Portal de Periódicos da CAPES

Virtualization of the Encryption Card for Trust Access in Cloud Computing

2017; Institute of Electrical and Electronics Engineers; Volume: 5; Linguagem: Inglês

10.1109/access.2017.2754515

2169-3536

Deliang Xu, Cai Fu, Guohui Li, Deqing Zou, H. H. Zhang, Xiaoyang Liu,

Physical Unclonable Functions (PUFs) and Hardware Security

The increasing use of virtualization puts stringent security requirements on software integrity and workload isolation of cloud computing. The encryption card provides hardware cryptographic services for users and is believed to be superior to software cryptography.
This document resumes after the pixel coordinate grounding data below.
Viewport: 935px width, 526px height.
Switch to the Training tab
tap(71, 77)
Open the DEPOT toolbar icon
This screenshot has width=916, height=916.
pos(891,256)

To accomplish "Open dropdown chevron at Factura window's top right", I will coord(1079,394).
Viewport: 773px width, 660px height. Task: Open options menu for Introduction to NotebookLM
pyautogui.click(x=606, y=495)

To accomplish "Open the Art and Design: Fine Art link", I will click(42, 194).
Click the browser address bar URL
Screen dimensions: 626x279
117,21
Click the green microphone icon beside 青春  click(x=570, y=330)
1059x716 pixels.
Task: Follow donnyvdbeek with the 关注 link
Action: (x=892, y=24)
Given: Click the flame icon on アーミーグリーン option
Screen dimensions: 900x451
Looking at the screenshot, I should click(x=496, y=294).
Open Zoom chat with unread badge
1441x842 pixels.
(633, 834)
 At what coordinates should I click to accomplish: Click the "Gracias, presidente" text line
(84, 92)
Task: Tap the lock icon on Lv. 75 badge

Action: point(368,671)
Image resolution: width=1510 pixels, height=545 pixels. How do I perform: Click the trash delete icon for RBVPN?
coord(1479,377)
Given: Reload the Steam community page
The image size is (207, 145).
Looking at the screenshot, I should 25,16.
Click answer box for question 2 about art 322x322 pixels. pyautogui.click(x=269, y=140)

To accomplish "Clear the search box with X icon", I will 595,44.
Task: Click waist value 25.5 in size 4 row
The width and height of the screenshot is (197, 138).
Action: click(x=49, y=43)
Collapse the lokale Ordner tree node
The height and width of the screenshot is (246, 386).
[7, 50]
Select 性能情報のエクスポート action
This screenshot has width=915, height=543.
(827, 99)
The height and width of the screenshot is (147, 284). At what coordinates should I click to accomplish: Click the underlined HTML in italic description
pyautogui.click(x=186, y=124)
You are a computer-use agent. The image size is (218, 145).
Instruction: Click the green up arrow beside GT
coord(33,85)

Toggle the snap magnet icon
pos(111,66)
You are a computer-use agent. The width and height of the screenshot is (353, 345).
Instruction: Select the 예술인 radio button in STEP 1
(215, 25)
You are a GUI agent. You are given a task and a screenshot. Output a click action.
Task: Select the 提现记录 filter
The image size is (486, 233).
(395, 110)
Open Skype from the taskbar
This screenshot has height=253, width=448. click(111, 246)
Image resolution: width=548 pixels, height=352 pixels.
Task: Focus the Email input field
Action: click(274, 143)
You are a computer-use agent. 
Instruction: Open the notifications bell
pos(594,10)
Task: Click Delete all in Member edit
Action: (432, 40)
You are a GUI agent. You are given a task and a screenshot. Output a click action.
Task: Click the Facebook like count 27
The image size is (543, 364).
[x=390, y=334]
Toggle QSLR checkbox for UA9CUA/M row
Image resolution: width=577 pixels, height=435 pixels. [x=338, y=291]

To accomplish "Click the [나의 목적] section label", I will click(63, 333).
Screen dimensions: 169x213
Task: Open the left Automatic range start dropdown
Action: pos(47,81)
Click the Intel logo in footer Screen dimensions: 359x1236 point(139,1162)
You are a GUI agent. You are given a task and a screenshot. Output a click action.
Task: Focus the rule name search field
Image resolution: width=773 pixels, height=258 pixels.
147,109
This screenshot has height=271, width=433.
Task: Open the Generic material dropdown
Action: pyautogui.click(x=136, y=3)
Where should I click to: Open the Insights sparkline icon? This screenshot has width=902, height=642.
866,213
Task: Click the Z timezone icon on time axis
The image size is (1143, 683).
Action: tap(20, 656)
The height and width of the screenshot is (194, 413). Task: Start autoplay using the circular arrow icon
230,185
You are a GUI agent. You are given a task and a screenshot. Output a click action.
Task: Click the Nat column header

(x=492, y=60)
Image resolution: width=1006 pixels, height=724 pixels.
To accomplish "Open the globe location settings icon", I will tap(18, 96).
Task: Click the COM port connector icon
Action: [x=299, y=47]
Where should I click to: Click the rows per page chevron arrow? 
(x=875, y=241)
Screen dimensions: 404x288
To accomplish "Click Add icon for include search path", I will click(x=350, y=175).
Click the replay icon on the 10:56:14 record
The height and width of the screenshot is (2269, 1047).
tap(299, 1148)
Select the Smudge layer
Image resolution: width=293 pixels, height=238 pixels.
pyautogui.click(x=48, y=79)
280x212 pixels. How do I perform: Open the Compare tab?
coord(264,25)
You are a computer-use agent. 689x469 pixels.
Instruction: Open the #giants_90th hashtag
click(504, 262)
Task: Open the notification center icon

However, we cannot use the encryption card directly in the user domain because of the complicated virtualization mechanisms and the security problems about the user key and the user private data flow. To address these challenges, we propose a new virtualization architecture to ensure the trustworthiness of encryption cards. First, we design a privacy preserving model to ensure the security of the dynamic schedule of encryption cards. Second, we present a hardware trust verification procedure based on the trusted platform module to supply a trusted virtualization hardware foundation. Third, we provide a series of security protocols to establish a trusted chain between users and encryption cards. Finally, we give security proofs of the encryption card virtualization architecture. Based on our prototype implementation, the encryption service provided by the encryption card has higher-level security and higher efficiency than software encryption. It provides strong support for security services of virtualization systems in cloud computing.